I almost didn’t make it through my first few years. What do I mean by this? I mean it literally. The stress, the day-to- day wars I fought, the chaos and the insanity. It was too much on most days. Somehow though I survived eventually discovering that the prison experience is what you choose it to be. If you choose to use your time to run with those who have made prison a way of life so your life shall become. You’ll pull prison stint after prison stint, serve a life sentence in small year and 18 month chunks, and you’ll be none the wiser to it. I see it every day all around me.

Although I’m a prisoner I don’t feel imprisoned. I live life each day, writing this blog for you, working with the dogs, studying, smiling and loving life. I choose freedom from chaos. I am free in my mind. Ironically many free world citizens are prisoners of their thoughts, thinking of their life situation as a dead end or thinking that they are unhappy in an unhappy existence. Thus, it becomes. At the core of it all we find the things we seek, and the things we seek find us. Anyhow, I don’t mean to get all philosophical with you. I’m just talking; this is on my mind at the moment.

The quote at the beginning of this post came from a sheet of paper posted to a window at ORW, Ohio’s massive women’s prison known as “The Farm”. It was part of a sheet of quotes a staffer posted to encourage the women there to see their time as something positive. Who the author is I couldn’t say.

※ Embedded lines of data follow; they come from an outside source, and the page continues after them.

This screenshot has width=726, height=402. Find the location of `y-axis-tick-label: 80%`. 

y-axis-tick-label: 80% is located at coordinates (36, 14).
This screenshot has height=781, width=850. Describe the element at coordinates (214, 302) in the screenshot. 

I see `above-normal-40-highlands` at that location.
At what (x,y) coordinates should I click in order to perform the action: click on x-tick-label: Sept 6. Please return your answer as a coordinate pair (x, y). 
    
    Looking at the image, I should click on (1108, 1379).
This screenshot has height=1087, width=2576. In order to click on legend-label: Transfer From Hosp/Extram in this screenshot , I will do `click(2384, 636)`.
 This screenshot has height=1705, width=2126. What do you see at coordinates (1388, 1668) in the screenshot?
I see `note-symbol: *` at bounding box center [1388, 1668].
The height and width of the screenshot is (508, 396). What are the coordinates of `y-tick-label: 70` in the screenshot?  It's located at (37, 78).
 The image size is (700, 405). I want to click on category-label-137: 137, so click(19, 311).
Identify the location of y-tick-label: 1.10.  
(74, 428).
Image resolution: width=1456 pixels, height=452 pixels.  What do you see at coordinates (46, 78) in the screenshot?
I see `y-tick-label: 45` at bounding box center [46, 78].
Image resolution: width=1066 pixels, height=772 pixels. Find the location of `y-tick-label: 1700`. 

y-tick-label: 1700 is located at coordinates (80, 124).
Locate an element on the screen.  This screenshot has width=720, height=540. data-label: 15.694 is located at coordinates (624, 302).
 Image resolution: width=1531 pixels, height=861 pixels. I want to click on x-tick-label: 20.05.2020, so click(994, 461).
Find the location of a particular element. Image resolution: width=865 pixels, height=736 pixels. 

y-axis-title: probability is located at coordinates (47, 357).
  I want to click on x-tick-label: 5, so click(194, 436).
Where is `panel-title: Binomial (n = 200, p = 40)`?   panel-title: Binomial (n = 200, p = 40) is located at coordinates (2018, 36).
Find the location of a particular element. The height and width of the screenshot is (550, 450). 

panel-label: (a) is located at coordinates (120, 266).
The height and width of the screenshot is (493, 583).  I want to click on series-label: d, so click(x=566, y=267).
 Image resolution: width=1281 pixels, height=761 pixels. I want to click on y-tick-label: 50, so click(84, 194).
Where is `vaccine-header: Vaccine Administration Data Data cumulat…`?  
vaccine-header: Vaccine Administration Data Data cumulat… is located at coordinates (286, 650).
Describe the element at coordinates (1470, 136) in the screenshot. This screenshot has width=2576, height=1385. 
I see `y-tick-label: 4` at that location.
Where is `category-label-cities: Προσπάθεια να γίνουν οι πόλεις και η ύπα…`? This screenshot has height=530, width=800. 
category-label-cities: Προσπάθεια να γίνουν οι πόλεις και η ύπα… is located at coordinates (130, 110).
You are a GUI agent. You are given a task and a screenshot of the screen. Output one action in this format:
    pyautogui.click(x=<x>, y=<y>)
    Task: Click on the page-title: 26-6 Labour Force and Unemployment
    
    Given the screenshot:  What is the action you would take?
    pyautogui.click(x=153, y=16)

But the one thing I can say is that whomever it is understood what many in the world miss, and only a handful of prisoners realize. Freedom isn’t about bars and steel and concrete. Freedom is a state of being and existence. Freedom is a belief in yourself, God, life. Freedom is everything we seek it to be.

Christopher (MaCI) (OH)

In a couple of weeks I’m posting a new multi-part guest written women’s series, titled ”Sugar & Spice,” about the things that go on in women’s prisons that you never hear about. Don’t let the title of the series mislead you. There’s nothing nice about this sugar and spice: fights, revenge, mean girls.

Also if you haven’t you may want to check out the book titled ”Behind The Wall: A Prisoner’s Journal ($11.50, 483 pp., Amazon.com) (eBook $1.99) By Christopher Monihan. In it you’ll find every Lettersfromchristopher post from March 2019 thru April 2021. All in one place at your fingertips.

THANK YOU so much for following. Please share these posts with others.

One thought on ““Freedom Is A State Of Mind” by Christopher

  1. Mom Rosie

    I have read all of your “Letters from Christopher” and once in a while I am brought into “your reality”. This is one of those. Jimmy has sheltered us from most of what goes on in there to help us with our stress of having a son in prison. I am sure that each parent handles it differently. I know here at home my husband and I totally handle it differently. I am grateful that you have chosen to be open about many of the challenges you face in there. It helps me, even if in just a small way, to cope with the years of incarceration of both of you. Each of you seem to be doing the best you can and I thank God that you continue with that until the day you walk out of those concrete walls and steel doors. I will always consider you one of the family. Stay strong and safe.